Personal information
- Full name: Luke Pratt
- Date of birth: 8 October 1989 (age 35)
- Place of birth: Canberra, Australia
- Original team(s): Swan Districts
- Height: 183 cm (6 ft 0 in)
- Weight: 74 kg (163 lb)

Playing career^{1}
- Years: Club / Games (Goals)
- 2009: Fremantle / 1 (0)
- ^{1} Playing statistics correct to the end of 2009.

= Luke Pratt =

Australian rules footballer (born 1989)

Luke Pratt (born 8 October 1989) is an Australian rules footballer. He plays as a running defender and was selected by AFL club Fremantle with their second selection (22nd overall) in the 2007 AFL Rookie draft.

Pratt played for Swan Districts in the West Australian Football League between 2008 and 2010 after being a member of their 2007 Colts Premiership winning team.

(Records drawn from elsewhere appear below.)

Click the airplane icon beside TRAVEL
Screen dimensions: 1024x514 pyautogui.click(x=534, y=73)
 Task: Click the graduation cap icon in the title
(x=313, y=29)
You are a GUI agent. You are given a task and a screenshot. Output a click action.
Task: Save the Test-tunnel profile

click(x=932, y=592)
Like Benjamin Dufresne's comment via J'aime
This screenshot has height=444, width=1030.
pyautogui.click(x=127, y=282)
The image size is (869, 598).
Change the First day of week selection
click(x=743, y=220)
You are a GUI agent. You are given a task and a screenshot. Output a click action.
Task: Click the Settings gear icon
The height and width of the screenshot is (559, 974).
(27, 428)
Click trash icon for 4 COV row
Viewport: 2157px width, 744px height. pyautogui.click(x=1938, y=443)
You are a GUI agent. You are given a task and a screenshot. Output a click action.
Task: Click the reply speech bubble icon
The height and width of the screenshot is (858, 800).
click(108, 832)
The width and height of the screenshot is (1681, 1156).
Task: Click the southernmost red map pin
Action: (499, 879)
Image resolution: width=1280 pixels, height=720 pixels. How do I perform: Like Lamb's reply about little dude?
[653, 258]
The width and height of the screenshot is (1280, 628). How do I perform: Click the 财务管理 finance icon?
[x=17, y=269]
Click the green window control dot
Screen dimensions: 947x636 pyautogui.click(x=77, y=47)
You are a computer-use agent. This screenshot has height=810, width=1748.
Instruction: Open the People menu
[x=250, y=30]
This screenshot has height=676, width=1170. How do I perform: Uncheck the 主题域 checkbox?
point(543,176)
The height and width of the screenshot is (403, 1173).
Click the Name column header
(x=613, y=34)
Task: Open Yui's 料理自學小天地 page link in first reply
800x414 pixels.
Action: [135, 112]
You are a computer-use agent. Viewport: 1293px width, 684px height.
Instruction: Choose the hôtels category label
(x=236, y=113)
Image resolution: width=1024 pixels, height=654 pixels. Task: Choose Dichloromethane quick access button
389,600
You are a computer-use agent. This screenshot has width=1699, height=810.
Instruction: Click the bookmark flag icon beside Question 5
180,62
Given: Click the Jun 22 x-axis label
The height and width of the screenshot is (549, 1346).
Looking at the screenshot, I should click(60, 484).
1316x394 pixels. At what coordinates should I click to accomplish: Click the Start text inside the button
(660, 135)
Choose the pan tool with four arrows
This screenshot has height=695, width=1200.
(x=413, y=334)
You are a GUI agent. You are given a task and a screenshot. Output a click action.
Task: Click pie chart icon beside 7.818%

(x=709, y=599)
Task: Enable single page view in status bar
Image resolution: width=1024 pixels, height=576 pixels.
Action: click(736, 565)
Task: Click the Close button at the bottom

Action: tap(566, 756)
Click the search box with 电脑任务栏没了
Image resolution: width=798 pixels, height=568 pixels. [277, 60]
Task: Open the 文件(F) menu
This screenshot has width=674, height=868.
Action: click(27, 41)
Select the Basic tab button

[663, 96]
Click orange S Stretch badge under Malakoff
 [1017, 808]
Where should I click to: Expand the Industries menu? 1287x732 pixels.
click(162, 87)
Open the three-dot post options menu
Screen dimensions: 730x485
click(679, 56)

In May 2009 Pratt was elevated to the senior list when Rhys Palmer was moved to the long-term injury list. He then made his AFL debut for Fremantle in Round 7 of the 2009 AFL season at Carrara Stadium against Carlton, as a replacement for the injured Ryan Crowley. That was his first and only AFL game. At times during the game he played on former Swan Districts teammate and fellow first game player Chris Yarran.

He was not offered another contract after the 2009 season.